### Estratto della fonte
Inserito nella prestigiosa collana “Arte e Monumenti” delle Edizioni Casagrande, il volume di Elfi Rüsch, L’arte della scagliola a intarsio in Ticino, resterà, certo per molti anni a venire, monumento anch’esso della instancabile attività di ricerca e studio pluridecennali della maggiore conoscitrice di scagliola intarsiata in territorio ticinese.

L’opera costituisce in primis la puntuale e meticolosa catalogazione dei quasi duecento paliotti di scagliola intarsiata disseminati nei territori del Canton Ticino: Tre Valli (Blenio, Leventina e Riviera), Bellinzonese, Locarno e Locarnese, Terre di Pedemonte e Valli Locarnesi (Centovalli, Maggia, Onsernone, Verzasca), Lugano e Luganese, Mendrisiotto, comprendendo anche le sopravvivenze frammentarie, spesso collocate in precario stato di conservazione in ripostigli e depositi di chiese e cappellanie, talvolta sparse anche in remoti contesti montani.

Il valore della pubblicazione di un catalogo di questo genere, già di per sé più che meritevole per completezza e accuratezza, è indiscutibile anche ai fini di ogni futura ricerca nello stesso ambito e costituisce certo la piattaforma o premessa, rigorosa per metodo scientifico, sia a futuri approfondimenti e sviluppi di ulteriori ricerche, sia al quotidiano esercizio di storici dell’arte, conservatori e restauratori. Tuttavia il profilo della pubblicazione, per chiarezza della esposizione e anche per merito delle belle riprese dell’album fotografico di Ely Riva, rende la lettura di quello che potrebbe altrimenti essere solo un freddo strumento di lavoro, accessibile, fruibile e piacevole anche ad un pubblico colto, non necessariamente specialistico ma semplicemente incuriosito «da questi incredibili lavori di abilità manuale artigianale, di illusionismo cromatico e di imitatio naturae» che sono testimonianza della storia del territorio.

Un libro che non potrà mancare quindi nelle biblioteche di specialisti così come in quelle di appassionati dell’arte e delle tradizioni locali, raddoppiando così il proprio valore nella capacità di estendere anche ad un più vasto pubblico di lettori i propri obiettivi e risultati scientifici.

### Esercizi da svolgere
a – Secondo il brano sulla scagliola intarsiata, quanti paliotti di scagliola intarsiata sono catalogati nell'opera?
b – Trascrivi dal brano sulla scagliola intarsiata il passo che comincia con "Un libro che" e prosegue fino a "e risultati scientifici.".

### Righe di dati
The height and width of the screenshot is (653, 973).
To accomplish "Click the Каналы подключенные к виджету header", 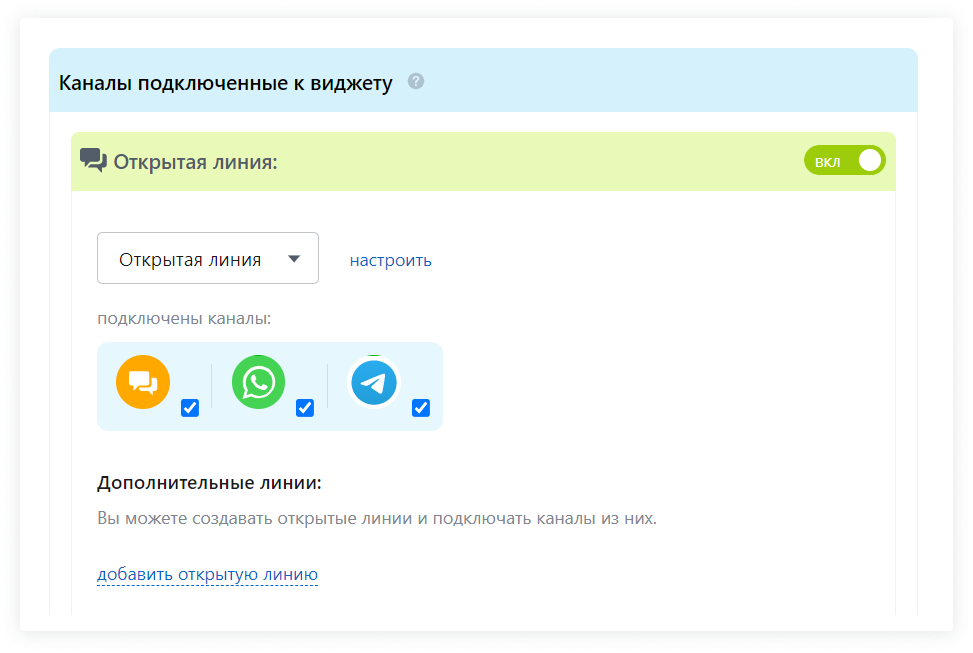I will tap(225, 82).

### Soluzioni per esercizio
a – Quasi duecento.

b –
Un libro che non potrà mancare quindi nelle biblioteche di specialisti così come in quelle di appassionati dell’arte e delle tradizioni locali, raddoppiando così il proprio valore nella capacità di estendere anche ad un più vasto pubblico di lettori i propri obiettivi e risultati scientifici.